Ryan snatched at a moment when the muties were snarling at each
other to draw the panga from its sheath, swinging the razored
eighteen-inch blade in a murderous blow, aiming at the nearer
mutie's groin.
The creature tried to pull back, squealing as the panga's edge
opened up a deep gash along the top of its right thigh, blood
running thickly down past the knee and puddling in the dirt. He
staggered away, hopping on one leg, dropping both of his
knives.
Ryan was just able to bring the panga back in time to block the
lunge with the spear from his second opponent. The steel cut into
the ash shaft, nearly slicing it in two. The mutie tried to strike
again at him with the damaged weapon, but Ryan kicked out, snapping
it into two useless pieces.
Now there was time to draw his SIG-Sauer, but he wasn't the first
to manage to get at a blaster.
Doc had been near the back of the group and had used the precious
extra second this gave him to draw his rapier from its ebony
sheath. The needled point darted out like the head of a striking
Western diamondback, pinking the shorter of his attackers in the
throat with a wounding, but not a killing thrust.

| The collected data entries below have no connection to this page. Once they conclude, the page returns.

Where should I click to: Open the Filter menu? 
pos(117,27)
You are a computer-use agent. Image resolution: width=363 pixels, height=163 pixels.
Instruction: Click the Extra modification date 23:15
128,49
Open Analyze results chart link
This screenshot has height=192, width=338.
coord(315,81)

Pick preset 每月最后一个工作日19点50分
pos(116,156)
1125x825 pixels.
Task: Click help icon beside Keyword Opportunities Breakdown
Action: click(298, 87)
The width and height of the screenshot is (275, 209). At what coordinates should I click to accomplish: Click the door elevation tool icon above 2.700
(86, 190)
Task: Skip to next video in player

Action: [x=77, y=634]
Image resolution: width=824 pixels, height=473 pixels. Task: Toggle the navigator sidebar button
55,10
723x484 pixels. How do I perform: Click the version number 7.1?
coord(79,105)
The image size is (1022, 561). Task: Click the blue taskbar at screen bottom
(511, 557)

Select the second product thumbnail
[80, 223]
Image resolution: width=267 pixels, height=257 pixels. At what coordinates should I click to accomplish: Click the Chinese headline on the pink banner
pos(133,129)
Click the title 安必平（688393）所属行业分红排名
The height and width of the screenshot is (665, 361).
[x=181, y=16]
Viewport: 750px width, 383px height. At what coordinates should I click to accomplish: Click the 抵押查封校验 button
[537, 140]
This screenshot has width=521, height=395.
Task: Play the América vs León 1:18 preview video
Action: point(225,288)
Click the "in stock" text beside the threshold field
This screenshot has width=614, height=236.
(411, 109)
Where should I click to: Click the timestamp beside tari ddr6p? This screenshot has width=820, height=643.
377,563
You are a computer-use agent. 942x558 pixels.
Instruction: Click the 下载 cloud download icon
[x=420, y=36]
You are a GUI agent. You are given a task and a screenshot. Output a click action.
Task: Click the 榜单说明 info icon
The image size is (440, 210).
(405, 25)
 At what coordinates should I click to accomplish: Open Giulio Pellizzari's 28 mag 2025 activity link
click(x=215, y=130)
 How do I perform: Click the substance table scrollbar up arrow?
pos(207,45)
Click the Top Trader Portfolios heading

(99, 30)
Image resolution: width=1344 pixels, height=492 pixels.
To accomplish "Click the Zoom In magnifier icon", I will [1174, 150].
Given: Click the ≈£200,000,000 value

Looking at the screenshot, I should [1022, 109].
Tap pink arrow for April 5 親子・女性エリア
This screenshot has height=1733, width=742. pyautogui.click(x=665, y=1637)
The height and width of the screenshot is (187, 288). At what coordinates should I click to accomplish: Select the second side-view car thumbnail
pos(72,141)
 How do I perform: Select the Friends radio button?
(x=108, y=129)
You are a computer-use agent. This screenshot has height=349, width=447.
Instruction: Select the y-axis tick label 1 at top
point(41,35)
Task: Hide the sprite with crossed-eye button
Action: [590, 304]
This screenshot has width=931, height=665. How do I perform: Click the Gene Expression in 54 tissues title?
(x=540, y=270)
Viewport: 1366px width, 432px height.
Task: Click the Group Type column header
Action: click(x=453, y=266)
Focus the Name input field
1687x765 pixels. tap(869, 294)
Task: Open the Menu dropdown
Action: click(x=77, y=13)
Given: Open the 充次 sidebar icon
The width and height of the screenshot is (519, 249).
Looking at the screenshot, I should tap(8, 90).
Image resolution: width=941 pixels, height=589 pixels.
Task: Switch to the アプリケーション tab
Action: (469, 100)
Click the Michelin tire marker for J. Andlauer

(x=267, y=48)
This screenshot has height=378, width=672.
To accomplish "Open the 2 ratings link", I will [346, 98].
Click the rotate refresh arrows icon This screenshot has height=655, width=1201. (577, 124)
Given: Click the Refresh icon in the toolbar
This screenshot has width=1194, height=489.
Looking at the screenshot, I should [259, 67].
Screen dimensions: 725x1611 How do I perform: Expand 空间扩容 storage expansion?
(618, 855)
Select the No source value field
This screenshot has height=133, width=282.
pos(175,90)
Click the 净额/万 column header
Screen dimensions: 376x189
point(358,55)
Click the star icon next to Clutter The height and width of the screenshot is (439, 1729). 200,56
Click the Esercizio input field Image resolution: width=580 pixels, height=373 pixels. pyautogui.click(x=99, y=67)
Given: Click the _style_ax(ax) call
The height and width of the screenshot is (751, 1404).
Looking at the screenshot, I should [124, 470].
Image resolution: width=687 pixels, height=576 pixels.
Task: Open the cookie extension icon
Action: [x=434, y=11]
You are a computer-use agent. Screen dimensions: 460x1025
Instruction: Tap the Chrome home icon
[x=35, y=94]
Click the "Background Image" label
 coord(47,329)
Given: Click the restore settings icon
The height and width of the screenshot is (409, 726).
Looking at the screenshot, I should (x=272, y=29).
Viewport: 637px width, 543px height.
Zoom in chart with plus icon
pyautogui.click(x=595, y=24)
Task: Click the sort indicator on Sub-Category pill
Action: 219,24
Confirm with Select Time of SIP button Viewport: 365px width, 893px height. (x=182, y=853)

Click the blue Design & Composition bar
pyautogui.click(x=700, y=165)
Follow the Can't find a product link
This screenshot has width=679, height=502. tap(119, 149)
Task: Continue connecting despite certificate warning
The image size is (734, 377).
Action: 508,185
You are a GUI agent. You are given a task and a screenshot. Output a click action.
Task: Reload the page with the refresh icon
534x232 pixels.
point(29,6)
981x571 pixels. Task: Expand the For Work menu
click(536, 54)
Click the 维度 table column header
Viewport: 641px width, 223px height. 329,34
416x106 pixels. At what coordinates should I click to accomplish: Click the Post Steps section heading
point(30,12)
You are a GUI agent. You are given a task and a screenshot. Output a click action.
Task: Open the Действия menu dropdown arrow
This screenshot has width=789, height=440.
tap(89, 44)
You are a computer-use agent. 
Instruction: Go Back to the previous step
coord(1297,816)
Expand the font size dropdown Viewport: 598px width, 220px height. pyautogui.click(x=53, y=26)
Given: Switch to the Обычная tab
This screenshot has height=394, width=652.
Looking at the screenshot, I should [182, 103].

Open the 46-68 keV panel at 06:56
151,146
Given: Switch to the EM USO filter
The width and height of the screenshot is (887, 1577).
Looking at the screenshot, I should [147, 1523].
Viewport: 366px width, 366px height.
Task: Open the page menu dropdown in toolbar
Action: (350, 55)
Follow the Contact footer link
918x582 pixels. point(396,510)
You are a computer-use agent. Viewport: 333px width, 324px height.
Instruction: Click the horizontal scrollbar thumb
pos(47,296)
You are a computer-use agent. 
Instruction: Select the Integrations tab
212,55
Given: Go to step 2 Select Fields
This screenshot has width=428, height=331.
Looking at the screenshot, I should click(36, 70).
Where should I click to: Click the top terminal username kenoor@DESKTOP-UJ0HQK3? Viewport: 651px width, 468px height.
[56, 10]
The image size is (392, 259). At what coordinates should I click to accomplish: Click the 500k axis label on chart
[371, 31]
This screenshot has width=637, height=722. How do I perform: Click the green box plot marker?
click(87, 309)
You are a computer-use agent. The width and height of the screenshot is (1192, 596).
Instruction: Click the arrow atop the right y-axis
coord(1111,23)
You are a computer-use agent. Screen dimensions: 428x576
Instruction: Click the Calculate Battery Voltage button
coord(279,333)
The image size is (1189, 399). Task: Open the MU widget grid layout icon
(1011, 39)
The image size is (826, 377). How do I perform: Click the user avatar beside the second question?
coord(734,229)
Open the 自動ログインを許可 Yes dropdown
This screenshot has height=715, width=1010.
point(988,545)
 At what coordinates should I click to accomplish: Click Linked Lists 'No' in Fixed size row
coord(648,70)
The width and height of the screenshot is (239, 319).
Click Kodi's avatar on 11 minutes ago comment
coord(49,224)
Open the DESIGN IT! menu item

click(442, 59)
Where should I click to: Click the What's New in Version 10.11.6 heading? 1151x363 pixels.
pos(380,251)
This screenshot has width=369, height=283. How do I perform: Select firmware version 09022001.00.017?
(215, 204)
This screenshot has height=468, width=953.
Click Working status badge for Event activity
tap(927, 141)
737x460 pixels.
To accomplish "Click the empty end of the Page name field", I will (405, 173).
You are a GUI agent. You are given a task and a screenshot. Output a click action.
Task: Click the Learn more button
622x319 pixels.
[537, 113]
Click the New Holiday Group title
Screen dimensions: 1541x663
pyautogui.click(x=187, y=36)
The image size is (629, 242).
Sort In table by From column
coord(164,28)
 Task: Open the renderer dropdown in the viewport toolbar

Doc was getting better and better with the sword-stick. He turned
his wrist to lunge at the other mutie, who was already falling back
from the fray, trying to defend himself with a clumsy ax. The blade
danced past the awkward weapon and pierced the mutie through the
center of his ulcer-covered chest, sliding between the ribs and
cutting open the pumping muscle of the heart.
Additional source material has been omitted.